His great disadvantage is that he is fighting the election within a political system and on policies which have been designed – quite consciously – by the Conservatives for their benefit. Even if the unpopularity of the present government and the traditions and residual social strength of the Labour Party yield him a majority, and it does not matter whether the majority is ten or two hundred, the political and ideological configuration of Mrs Thatcher’s Britain – a configuration Mr Blair accepts – will, unless he changes tack, prevent him from doing anything with it. The result is that, at the moment, New Labour, by comparison with Old, has only a negative coherence.

Old Labour had all the familiar aims of traditional social democracy: an emphasis on the collective, on equality, on a rational political discourse, on the redistribution of power and wealth, on social and economic modernisation and a sense that the nation exists only to the extent that its poorest and most deprived feel part of it. Old Labour was only partially successful in achieving these aims, but together they made up a coherent ideology, an ideology consistent with itself and with existing social structures. Clearly much of this programme is now irrecoverable, even if it were desirable that it should be recovered. While we might, for example, deplore the way state industries were privatised, no political party today can seriously propose their wholesale renationalisation. Furthermore, the political interest groups which might favour such renationalisation have been so weakened that there will be little pressure on any government to do so.

The proponents of New Labour have been very successful in exploiting the apparent incompatibility between the programme of traditional social democracy and late 20th-century British society. The abandonment of virtually all the components of Old Labour has been justified on grounds of social and electoral change. Old Labour no longer ‘fits’ contemporary Britain while New Labour does. There are, however, two blemishes to this argument. The first is that the question of unequal (and increasingly unequal) distribution of power and wealth in this, as in most other societies, remains absolutely central to our political life. The second, that New Labour has willy-nilly adopted not the best but much of the worst of Old Labour. And Very Old Labour: the Labour Party under Mr Blair more closely resembles the party of Ramsay MacDonald and Philip Snowden than one kitted out for the Nineties.

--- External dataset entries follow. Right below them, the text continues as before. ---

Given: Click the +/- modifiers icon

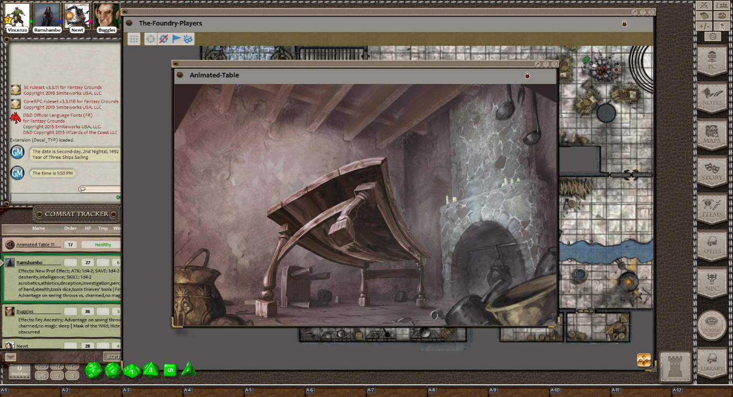Looking at the screenshot, I should [x=704, y=26].
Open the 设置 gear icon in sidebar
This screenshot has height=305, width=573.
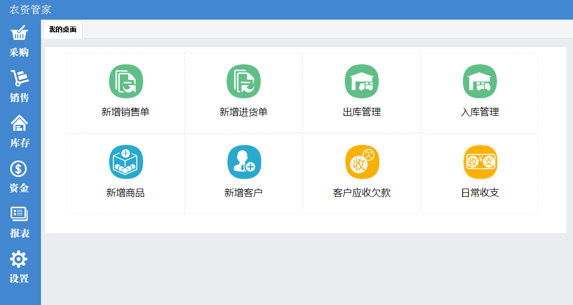click(19, 259)
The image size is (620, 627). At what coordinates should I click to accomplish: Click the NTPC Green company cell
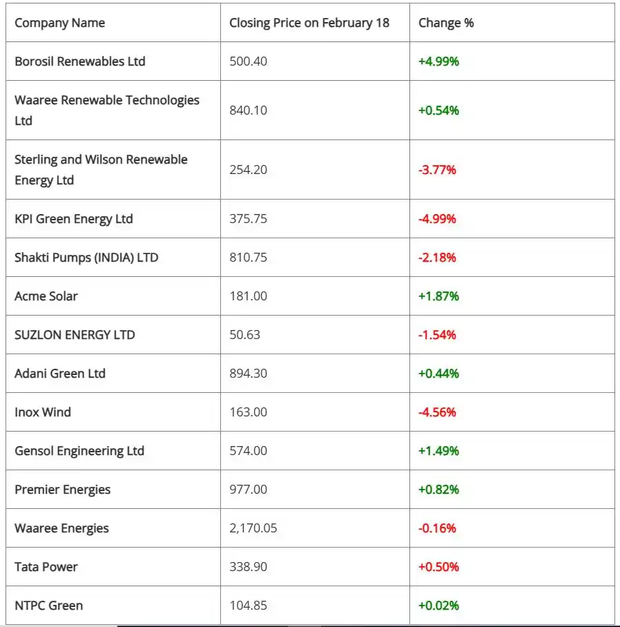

Inevitably, given its strategy, the most obvious characteristic it shares with Very Old Labour is timidity and a wish to be thought acceptable by the existing élites. One form of this is New Labour’s ready acquiescence in others’ interpretations of the Labour Party’s history. The assertion, repeated ever more enthusiastically, that Labour is no longer a ‘tax-and-spend’ party, apart from writing off all postwar Labour Governments, is simply untrue in the sense in which Labour leaders make this statement. The question is who is taxed and on whom and what the money is spent. The average family now, as Labour has often enough pointed out, pays more in tax than in 1979; the average plutocrat very much less. Furthermore, the argument, explicitly made by New Labour, that ‘tax-and-spend’ Labour Governments were ‘disasters’ is wholly fallacious. Is it seriously suggested that the non-taxing and non-spending interwar Labour Governments were less ‘disastrous’ than those after 1945? Even to ask the question shows the absurdity of the proposition. Similarly, the frequent assurances that New Labour’s behaviour towards business and businessmen decisively breaks with the behaviour of Old Labour ignores the fact that Old Labour always (or nearly always) tried to placate and encourage British businessmen – on a number of occasions even tried to protect them from deserved critical comment – and got precious little in return. Mr Blair’s interpretation of the Labour Party’s history could prove to be fatal since it only confirms in the popular mind the view of the Labour Party as seen from Tory Central Office and the tabloid press.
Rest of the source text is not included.